BIG FAT WARNING. It is not guaranteed to work with reference decoder on all files. Try files with smaller dimensions.
Or hack reference decoder to ignore image dimensions (ffplay would play those files correctly while reference decoder complains on something about “image size is too big for this level”).
RV: present state
May 18th, 2008If you are interested in what’s going with my RV decoder from GSoC 2007 then here are your answers.
What works:
- RV30 decoding mostly works
- RV40 decoding mostly works
- Pictures are quite recognizable
What needs to be resolved:
- RV40 loop filter
- RV30 loop filter (a bit easier)
- RV30 motion vectors in B-frames (sometimes they are a bit jumpy)
- RV30 chroma problems (colours are always moving to the upper left corner of the frame – incorrect rounding?)
- RV30 slice uniting problem (some splitted slices should be united by decoder – at least I know how and when to do this)
If you want to help with loop filter then loop at
loop filter work scheme (SVG, ~128Kb) and give your proposals on how it works.
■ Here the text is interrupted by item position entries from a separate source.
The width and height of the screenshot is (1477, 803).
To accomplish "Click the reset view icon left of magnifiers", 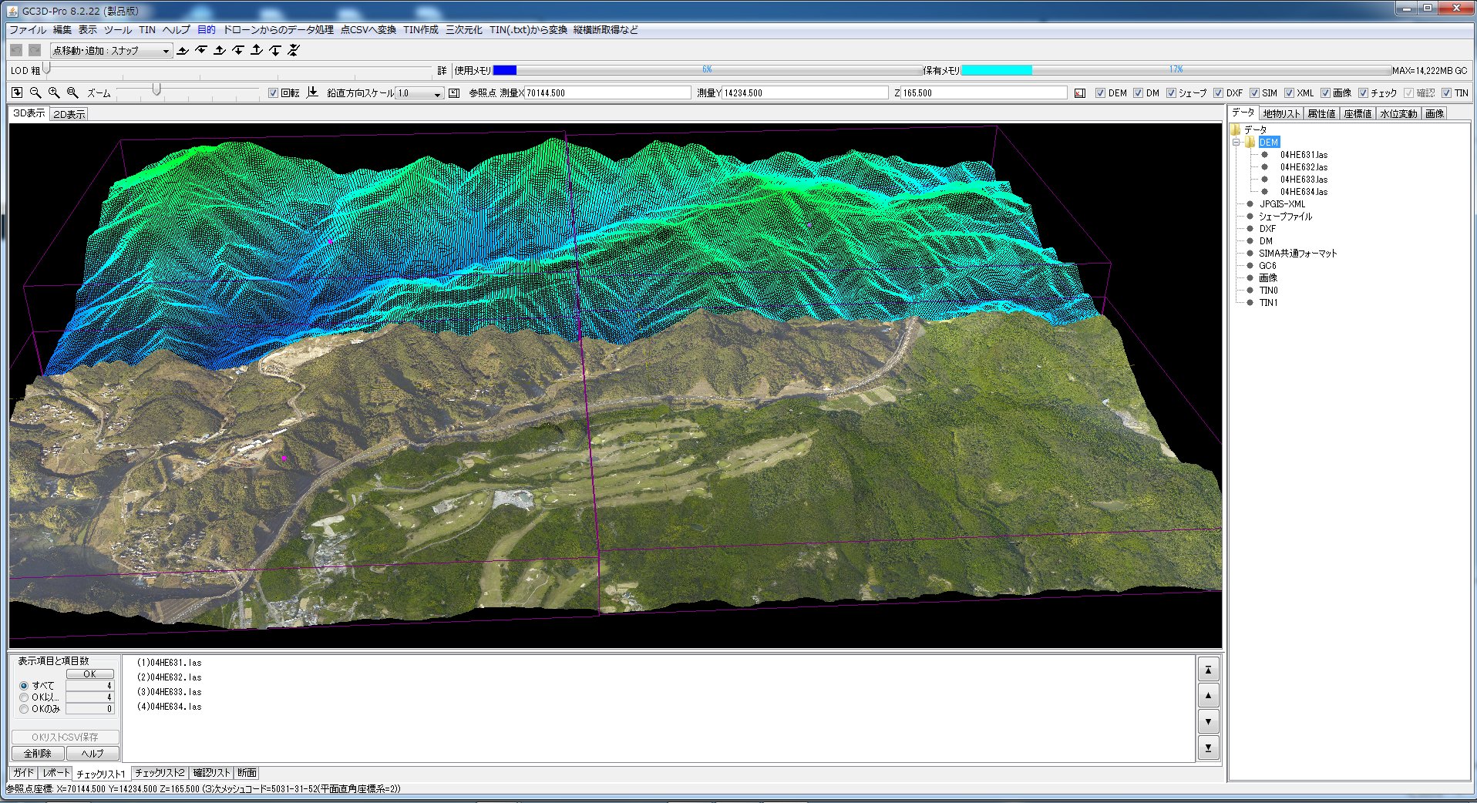I will [x=17, y=92].
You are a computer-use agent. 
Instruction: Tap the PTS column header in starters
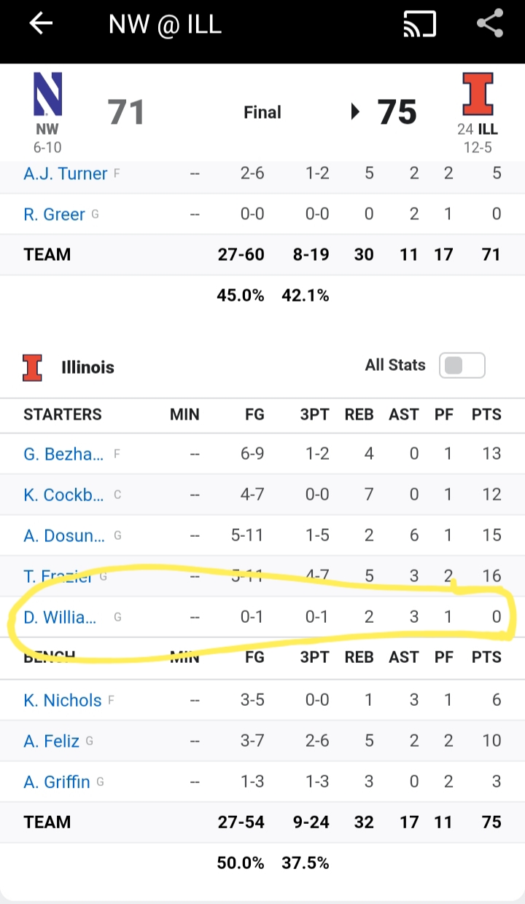[486, 414]
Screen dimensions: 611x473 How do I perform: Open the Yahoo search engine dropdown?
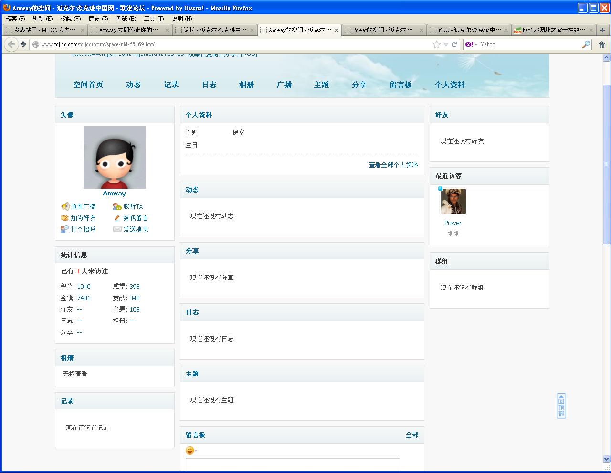click(471, 44)
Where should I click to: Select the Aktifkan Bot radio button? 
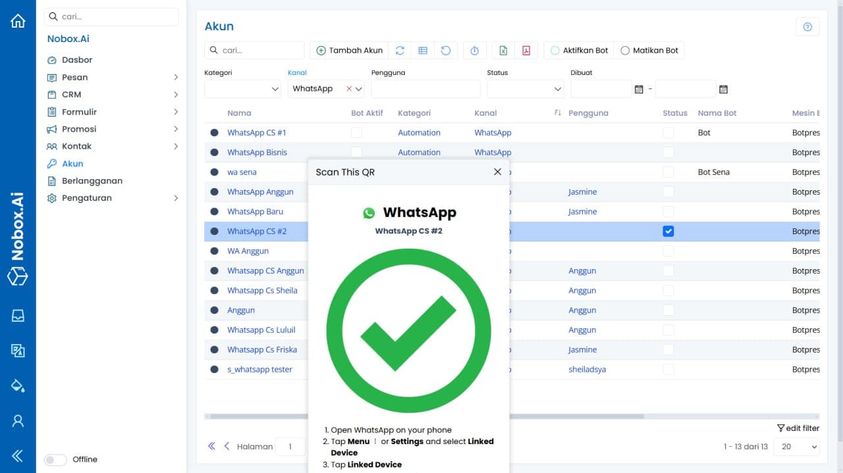[557, 50]
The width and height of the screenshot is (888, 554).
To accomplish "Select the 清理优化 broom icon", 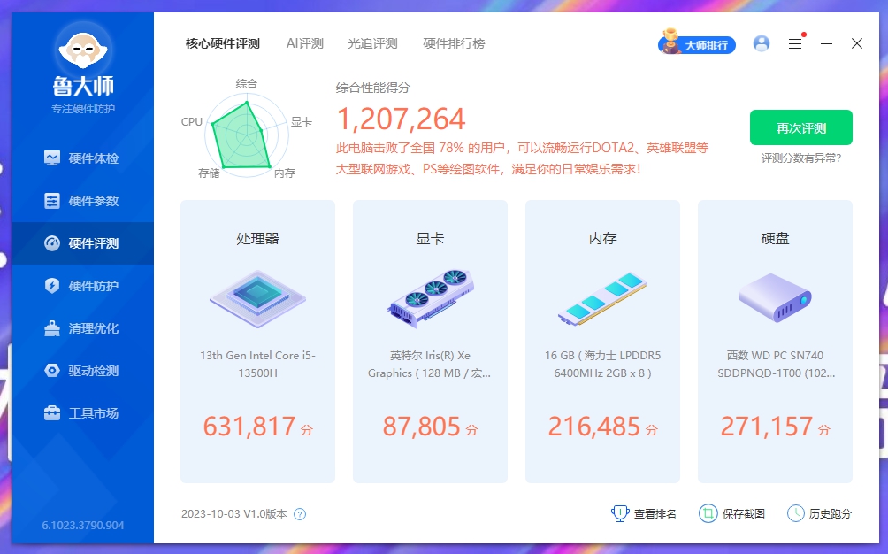I will click(x=52, y=328).
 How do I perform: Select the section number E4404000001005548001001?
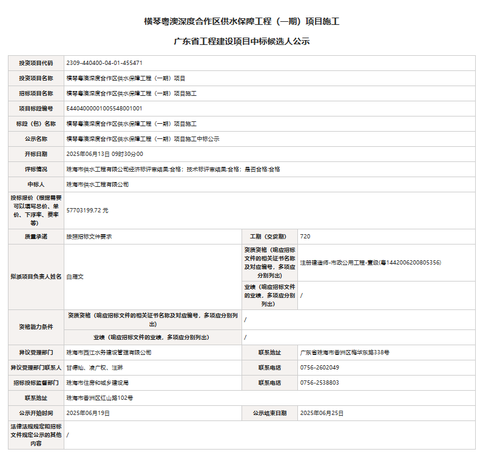(x=104, y=109)
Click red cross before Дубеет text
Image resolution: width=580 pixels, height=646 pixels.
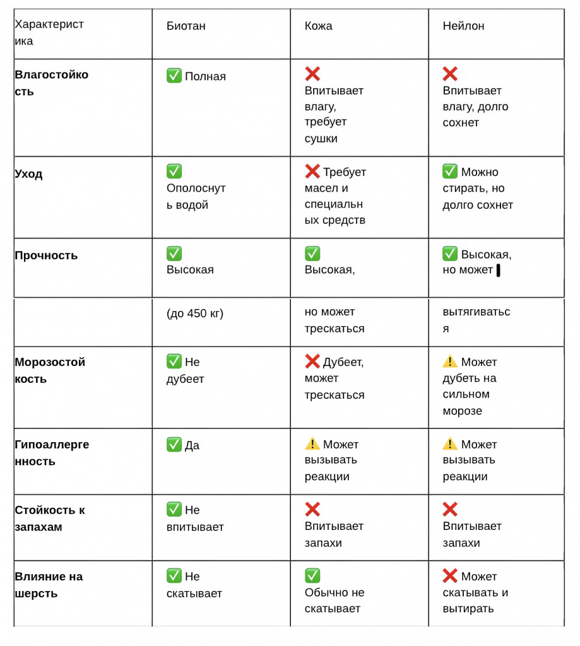coord(312,361)
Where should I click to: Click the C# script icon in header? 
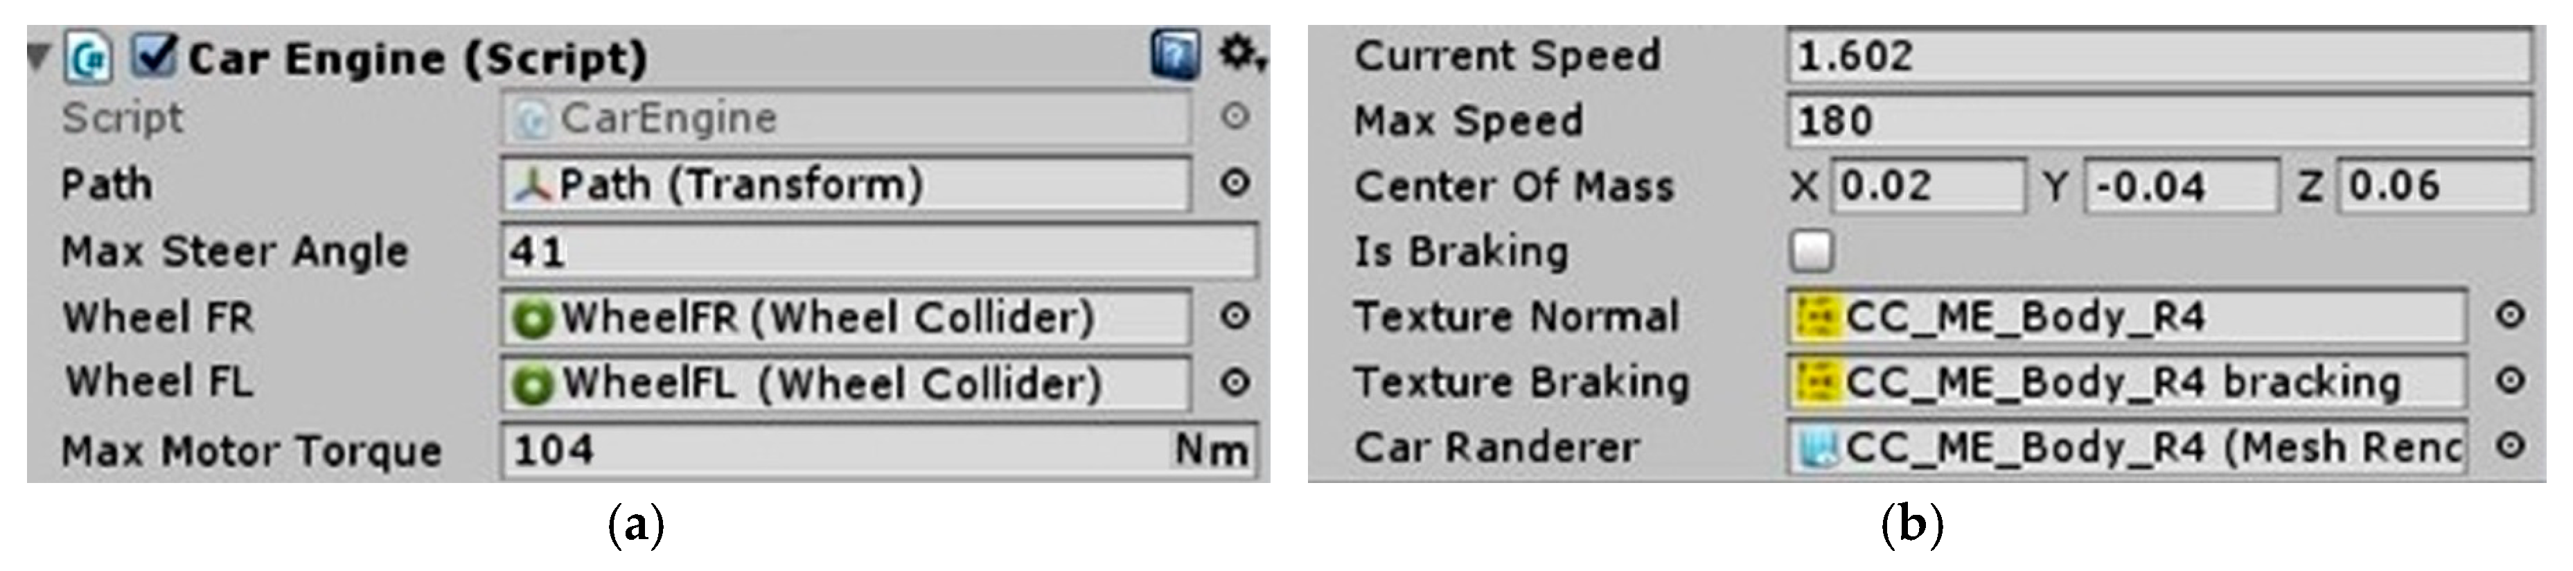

Legend (macroblock is 4×4 subblocks, no borders as they will ruin this scheme):
- numbers at the top and left eddge – macroblock numbers
- black lines – subblock edges where loop filtering took place
- hex number at the top left corner of macroblock – coded block pattern, it’s red for intra types macroblocks and for P macroblocks with DC coeffs coded separately
- blue square – coded subblock
Any suggestions (and pointers to the information about H.264 loop filtering explained clearer than in standard) are welcome.
I’d like to finish it before starting my work on AAC encoder…
BTW, you can use ffmpeg-rv.patch
from soc/rv40
repository to enable RV30/40 decoding in ffmpeg.